I'm trying to use Lefschetz for this proof. Bare with me.

The Lefschetz Fixed Point Theorem states that:

If $X$ is a finite simplical complex, or more generally a retract of a finite simplicial complex, and $f:X\longrightarrow X$ is a map with $\tau (f) \neq 0$, then $f$ has a fixed point. Here, the Lefschetz Number $\tau (f)$ is defined to be $\tau (f) = \Sigma _n(-1)^ntr(f_{*}:H_n(X)\longrightarrow H_n(X))$.

Here is a blurb explaining the proof: "The Lefschetz fixed point theorem tells us that if an endomorphism on a space has Lefschetz number (the alternating sum of the traces of its induced maps on homology) not equal to zero, then it must have a fixed point. Groups famously have lots of topological automorphisms with no fixed points (left-multiply by any nontrivial element g). One can also prove that such a function is homotopic to the identity whenever the group is path connected (just take any path from 1 to g and appropriate translations thereof performed simultaneously). Hence, since homotopic maps induce the same maps on homology, the Lefschetz number of the identity map must be zero, and the Lefschetz number of the identity map is precisely the Euler characteristic!"

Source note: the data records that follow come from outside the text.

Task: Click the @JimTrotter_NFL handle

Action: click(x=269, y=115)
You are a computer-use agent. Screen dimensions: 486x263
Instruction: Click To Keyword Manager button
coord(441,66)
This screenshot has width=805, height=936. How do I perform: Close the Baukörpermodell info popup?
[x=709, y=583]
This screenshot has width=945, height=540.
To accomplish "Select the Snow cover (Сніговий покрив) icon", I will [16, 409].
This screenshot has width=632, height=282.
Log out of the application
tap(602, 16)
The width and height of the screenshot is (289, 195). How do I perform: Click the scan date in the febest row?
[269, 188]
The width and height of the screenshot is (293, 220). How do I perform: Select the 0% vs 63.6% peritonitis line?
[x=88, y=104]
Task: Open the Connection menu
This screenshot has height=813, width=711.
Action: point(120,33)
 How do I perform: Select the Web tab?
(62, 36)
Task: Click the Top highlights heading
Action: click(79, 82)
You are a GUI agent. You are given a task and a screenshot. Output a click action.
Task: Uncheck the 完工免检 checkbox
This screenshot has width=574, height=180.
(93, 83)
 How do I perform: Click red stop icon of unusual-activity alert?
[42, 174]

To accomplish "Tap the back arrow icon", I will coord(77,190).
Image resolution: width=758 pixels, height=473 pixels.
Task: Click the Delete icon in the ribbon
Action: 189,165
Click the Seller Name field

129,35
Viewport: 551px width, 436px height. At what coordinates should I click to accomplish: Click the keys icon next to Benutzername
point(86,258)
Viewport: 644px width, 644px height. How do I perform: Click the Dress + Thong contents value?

But I'm a little confused. When they say "such a function is homotopic to the identity" are they referring to the function $f: X\rightarrow X$? I feel like they mean homotopic to the constant map. I know $X$ is path-connected, but I thought if $X$ was contractible, then it was homotopic to a constant map.

Moving past that, so if $f$ is homotopic to the constant map, then we would also have that $f_{*}$ is homotopic to a constant map. Which would leave $\tau (f) = 0$. Since $f$ is the identity map on $X$, then $\tau (f) = \chi (X)$. So, $\chi (X) = 0$.

Can someone help clarify this explanation and/or give an alternative way to prove this.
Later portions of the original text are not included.